(Collected data entries)
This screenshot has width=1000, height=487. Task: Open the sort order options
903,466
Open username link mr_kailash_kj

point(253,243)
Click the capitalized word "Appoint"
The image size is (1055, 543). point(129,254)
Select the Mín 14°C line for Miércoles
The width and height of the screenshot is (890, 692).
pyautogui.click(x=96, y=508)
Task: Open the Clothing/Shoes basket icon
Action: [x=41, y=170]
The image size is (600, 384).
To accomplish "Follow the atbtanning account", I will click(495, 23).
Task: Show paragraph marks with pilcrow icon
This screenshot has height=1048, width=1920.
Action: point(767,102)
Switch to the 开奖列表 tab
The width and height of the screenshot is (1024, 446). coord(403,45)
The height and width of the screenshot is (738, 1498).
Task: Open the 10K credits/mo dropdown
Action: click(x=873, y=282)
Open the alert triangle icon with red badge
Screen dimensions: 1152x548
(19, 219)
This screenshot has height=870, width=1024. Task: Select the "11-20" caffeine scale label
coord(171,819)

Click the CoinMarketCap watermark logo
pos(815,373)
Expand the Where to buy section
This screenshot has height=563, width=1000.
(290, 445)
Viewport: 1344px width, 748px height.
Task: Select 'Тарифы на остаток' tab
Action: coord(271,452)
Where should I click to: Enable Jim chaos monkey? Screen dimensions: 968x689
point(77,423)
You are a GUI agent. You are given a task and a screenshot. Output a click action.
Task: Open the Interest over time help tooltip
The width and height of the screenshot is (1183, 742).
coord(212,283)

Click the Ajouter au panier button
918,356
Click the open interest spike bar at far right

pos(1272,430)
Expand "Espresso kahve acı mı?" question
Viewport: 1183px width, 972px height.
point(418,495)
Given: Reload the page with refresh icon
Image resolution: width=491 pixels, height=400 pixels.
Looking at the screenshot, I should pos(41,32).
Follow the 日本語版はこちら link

Task directions:
Could you give the records above again, exactly and in full?

Completed task:
This screenshot has width=1000, height=487. Task: Open the sort order options
903,466
Open username link mr_kailash_kj

point(253,243)
Click the capitalized word "Appoint"
The image size is (1055, 543). point(129,254)
Select the Mín 14°C line for Miércoles
The width and height of the screenshot is (890, 692).
pyautogui.click(x=96, y=508)
Task: Open the Clothing/Shoes basket icon
Action: [x=41, y=170]
The image size is (600, 384).
To accomplish "Follow the atbtanning account", I will click(495, 23).
Task: Show paragraph marks with pilcrow icon
This screenshot has height=1048, width=1920.
Action: point(767,102)
Switch to the 开奖列表 tab
The width and height of the screenshot is (1024, 446). coord(403,45)
The height and width of the screenshot is (738, 1498).
Task: Open the 10K credits/mo dropdown
Action: click(x=873, y=282)
Open the alert triangle icon with red badge
Screen dimensions: 1152x548
(19, 219)
This screenshot has height=870, width=1024. Task: Select the "11-20" caffeine scale label
coord(171,819)

Click the CoinMarketCap watermark logo
pos(815,373)
Expand the Where to buy section
This screenshot has height=563, width=1000.
(290, 445)
Viewport: 1344px width, 748px height.
Task: Select 'Тарифы на остаток' tab
Action: coord(271,452)
Where should I click to: Enable Jim chaos monkey? Screen dimensions: 968x689
point(77,423)
You are a GUI agent. You are given a task and a screenshot. Output a click action.
Task: Open the Interest over time help tooltip
The width and height of the screenshot is (1183, 742).
coord(212,283)

Click the Ajouter au panier button
918,356
Click the open interest spike bar at far right

pos(1272,430)
Expand "Espresso kahve acı mı?" question
Viewport: 1183px width, 972px height.
point(418,495)
Given: Reload the page with refresh icon
Image resolution: width=491 pixels, height=400 pixels.
Looking at the screenshot, I should pos(41,32).
Follow the 日本語版はこちら link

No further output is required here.